修武堂九州支部長M氏も、熊本でこの大災害と闘っておられるはずだ。
皆様のご無事をお祈り申し上げます。
一方、我が津軽では暴風雨。方々でサイレンが鳴っている。
東日本大震災もそうだったが、なぜ我々はこれほど大きな天災が続き、目前で人の運命や生死を問われるような時代に生まれたのか。
現代の我々は幼い頃から、日々の計画をきちんと立て生活することを刷り込まれている。
しかし、実は明日がどうなるかわからない現実を生きているのではないか。
武や剣の稽古もそうだ。
いくら考えても相手がどうくるかはわからない。形はそのままでは実戦で使えない。
そのことは、古流ばかりではなく、実戦向きとされる現代の武技も同様だろう。
その形に、技に、こだわるほど、閉じ込められて動けなくなるだろう。
例えば、人と人との会話でさえも、二度と同じ会話は成立しない。
いくら地稽古、自由稽古でも、特定の形式や制限を重視する稽古方法ならば、実はワクにとらわれた形稽古と同じ構造とはいえないか。
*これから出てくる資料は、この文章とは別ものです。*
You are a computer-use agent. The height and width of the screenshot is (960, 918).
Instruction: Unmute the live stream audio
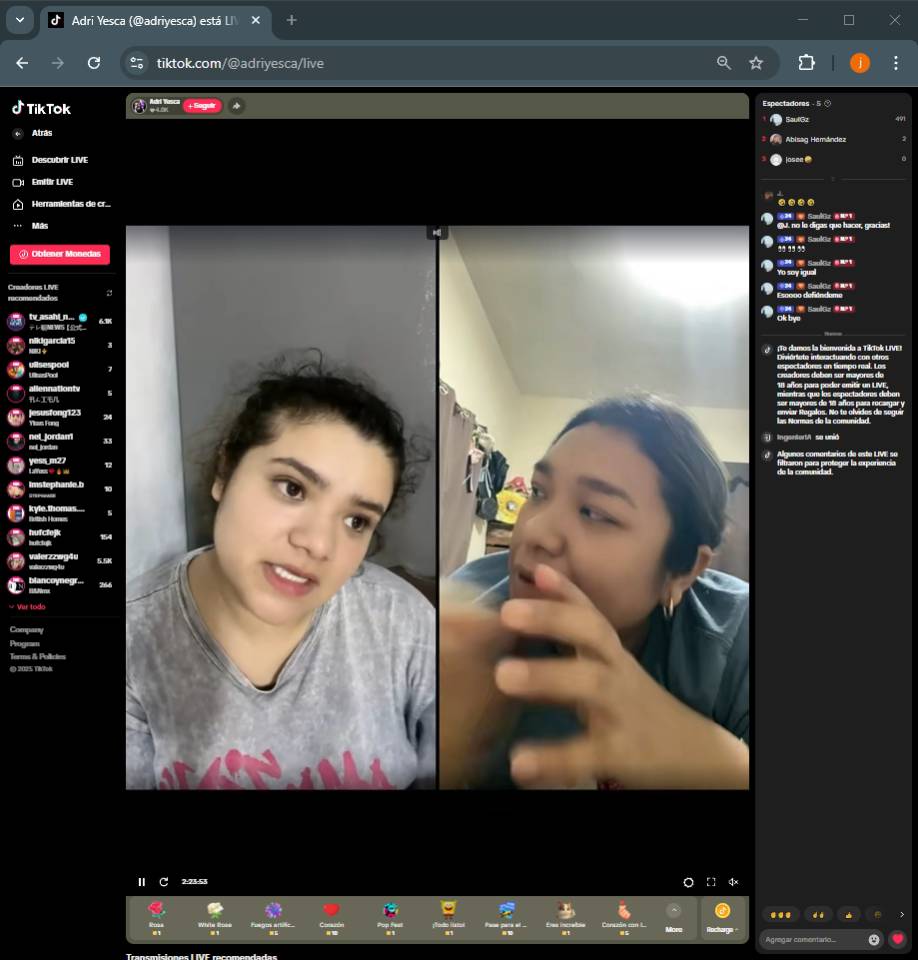coord(733,882)
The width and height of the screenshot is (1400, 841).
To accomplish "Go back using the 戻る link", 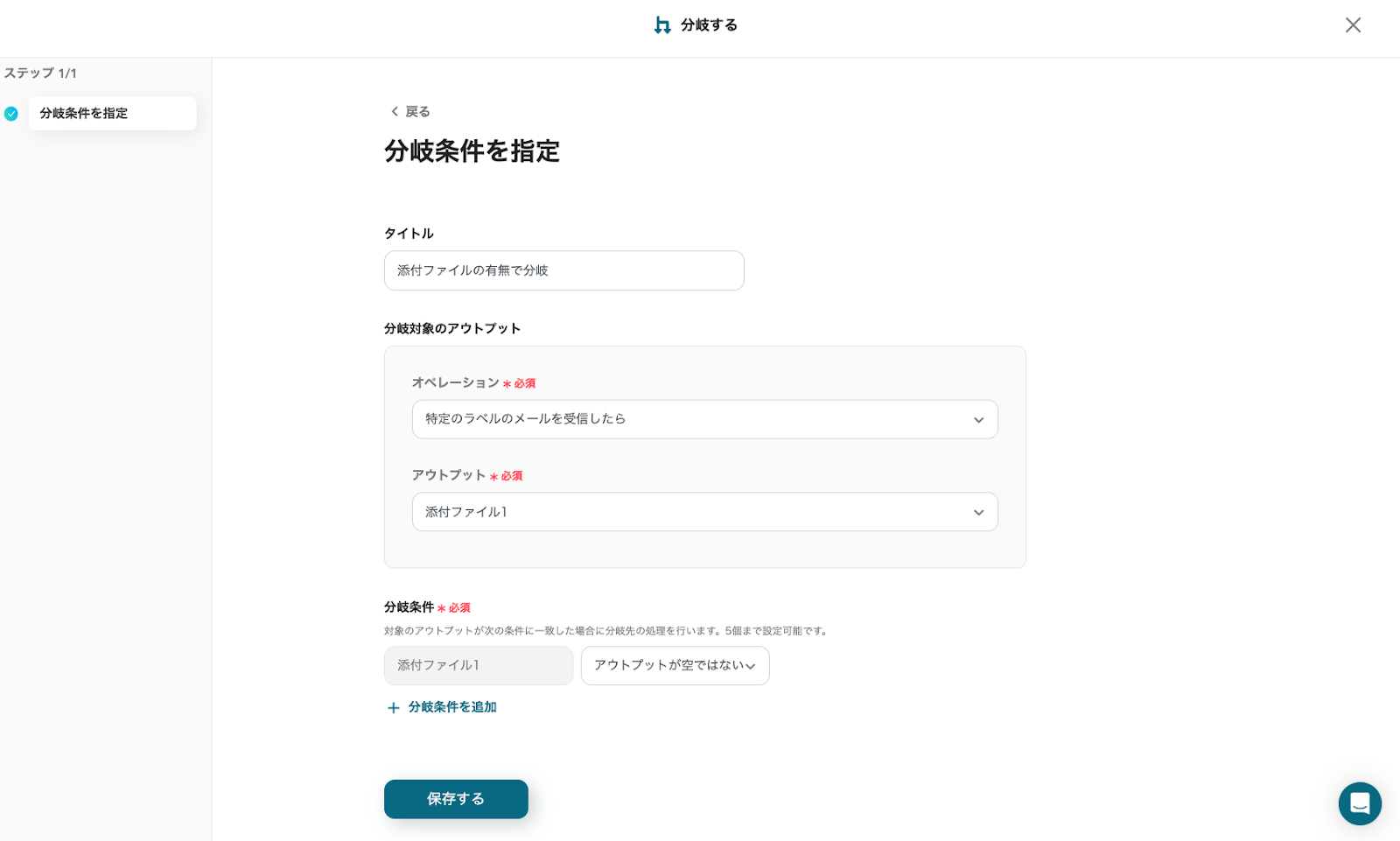I will [x=417, y=112].
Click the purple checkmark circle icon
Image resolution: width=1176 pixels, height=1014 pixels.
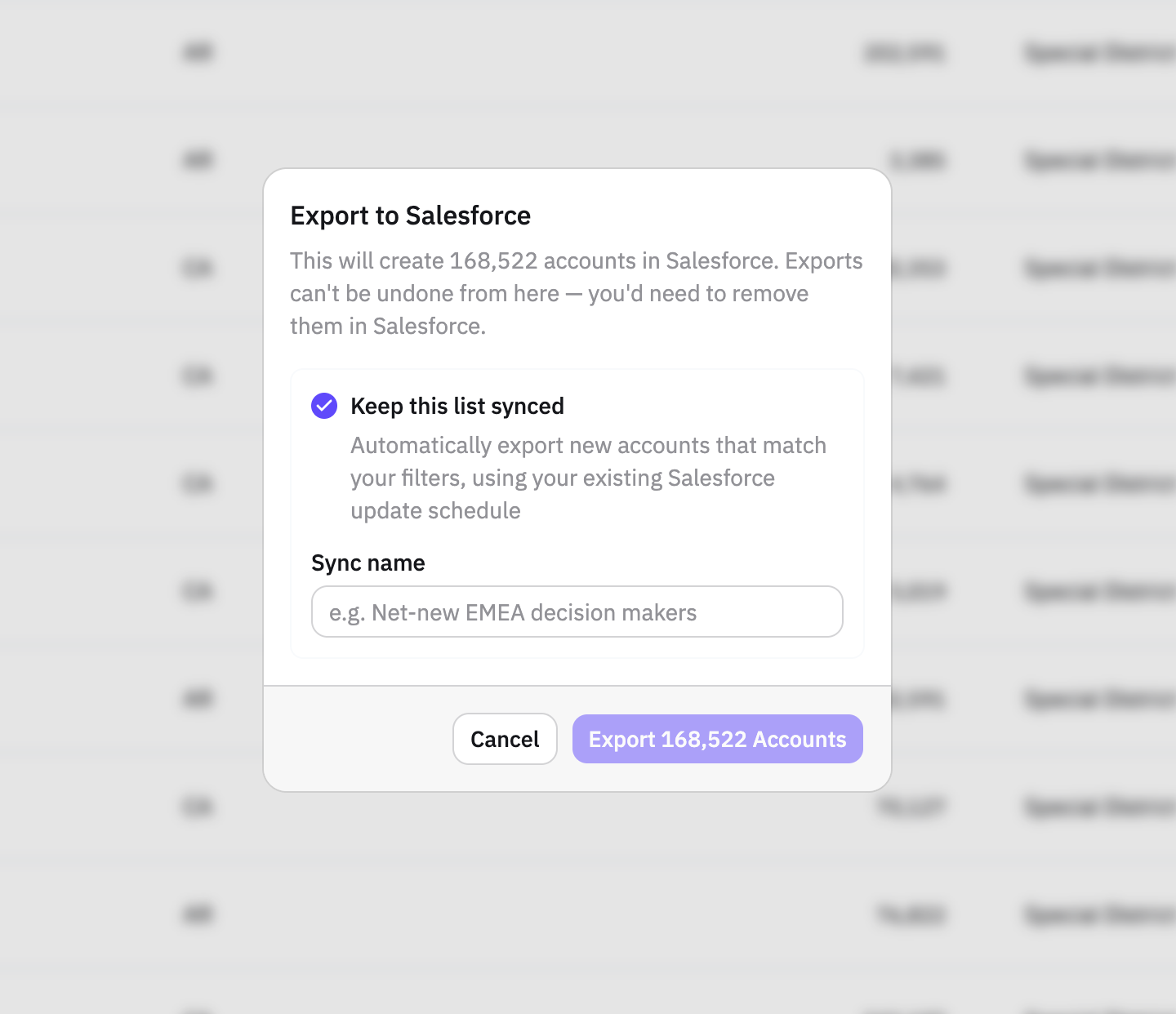[324, 406]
例えるならば、自由に会話しているようでありながら、暗黙のうちに何かの前提を相手に押しつけたり、あるパターン内や業界用語で強引に処理しようとする行為に似ている。
そのうち、どこかに穴が、コミュニケーション不通が発生していく。
しかしそれでも、形がないと学べない。
拙い指導経験だが、最初から自由に打ち合ってもうまくなる人は、なかなかいないものだ。
ともかく刀法には全くならない。
おそらく形は、武器の特性を、心身の特性、見えない理合を学び、扱うための方便か。
それを家伝剣術や林崎新夢想流居合では人をつけて学ぶ。
それは、形が暗示する心身が、己ひとりのうちだけではなく、他人との関係性のなかでも、為すべきときと場で発揮できるかどうか試すためだ。
その際、打太刀はやはり熟練者が務めるべきだ。
学びの場をつくり、整えるだけの力量がある師だからこそ、導いていける師資相承の会話だ。
以上、武は、いったいどうなるのかほとんど予想できない世界を相手にしている。
よって、我々にできることは、どのようになっても対応できるよう、心身を鋭敏にしておくことだけか。
そのための基準器として形があるのではないか。
そのような形は、我が家伝剣術や林崎新夢想流居合等のようにまるで見栄えがしないから、演武大会や現代のようなショーアップには向いていないものだ。

(追記)

月刊秘伝5月号」に「林崎新夢想流居合研究稽古&渋谷金王八幡宮奉納演武会居合探究でつながる修行者達」特集記事が掲載された。当会による拙い運営だったが、多くの皆様に支えられて盛会のうちに終了した。改めて深く感謝申し上げます。5月下旬に第二回目の開催を予定しており、近日中にお知らせいたします。